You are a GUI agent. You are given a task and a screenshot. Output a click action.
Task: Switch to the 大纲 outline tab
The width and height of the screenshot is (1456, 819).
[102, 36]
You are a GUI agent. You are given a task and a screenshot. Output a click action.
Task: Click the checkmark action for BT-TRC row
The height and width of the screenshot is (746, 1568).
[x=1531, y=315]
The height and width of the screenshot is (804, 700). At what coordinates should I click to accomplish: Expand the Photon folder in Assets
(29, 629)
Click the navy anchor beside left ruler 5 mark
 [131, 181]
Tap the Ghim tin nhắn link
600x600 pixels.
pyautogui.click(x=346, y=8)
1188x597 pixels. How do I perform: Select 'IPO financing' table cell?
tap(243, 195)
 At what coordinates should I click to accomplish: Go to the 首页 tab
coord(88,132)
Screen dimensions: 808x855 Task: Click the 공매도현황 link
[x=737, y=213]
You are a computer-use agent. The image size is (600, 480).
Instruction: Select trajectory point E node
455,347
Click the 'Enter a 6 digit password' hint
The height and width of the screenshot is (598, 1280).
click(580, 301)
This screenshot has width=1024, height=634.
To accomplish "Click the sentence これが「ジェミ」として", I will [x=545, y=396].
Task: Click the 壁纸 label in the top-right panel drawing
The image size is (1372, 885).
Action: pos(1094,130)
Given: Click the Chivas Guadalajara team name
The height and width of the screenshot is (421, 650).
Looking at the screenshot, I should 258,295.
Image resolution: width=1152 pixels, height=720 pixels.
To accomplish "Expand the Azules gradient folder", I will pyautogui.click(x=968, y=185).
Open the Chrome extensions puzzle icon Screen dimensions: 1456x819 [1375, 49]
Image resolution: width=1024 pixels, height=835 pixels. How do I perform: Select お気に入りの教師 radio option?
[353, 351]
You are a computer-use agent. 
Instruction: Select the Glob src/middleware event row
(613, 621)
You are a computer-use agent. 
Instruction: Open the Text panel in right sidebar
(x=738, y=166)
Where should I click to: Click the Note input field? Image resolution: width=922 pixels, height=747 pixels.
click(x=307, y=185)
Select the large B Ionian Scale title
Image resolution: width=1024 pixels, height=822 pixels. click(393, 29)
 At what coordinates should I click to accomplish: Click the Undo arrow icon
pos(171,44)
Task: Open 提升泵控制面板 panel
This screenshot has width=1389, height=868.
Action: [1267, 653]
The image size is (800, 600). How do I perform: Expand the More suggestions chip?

━━━━━━━━━━━━━━━━

▸ **REQUIRED WORK**: Copy out only the lines beginning at the one that contains "Image resolution: width=1024 pixels, height=835" and ending after the one that contains "(x=738, y=166)". In those lines, swap "Instruction" for "Task" and leave the rest unchanged.

▸ **ANSWER TO THIS PROBLEM**:
Image resolution: width=1024 pixels, height=835 pixels. How do I perform: Select お気に入りの教師 radio option?
[353, 351]
You are a computer-use agent. 
Task: Select the Glob src/middleware event row
(613, 621)
You are a computer-use agent. 
Task: Open the Text panel in right sidebar
(x=738, y=166)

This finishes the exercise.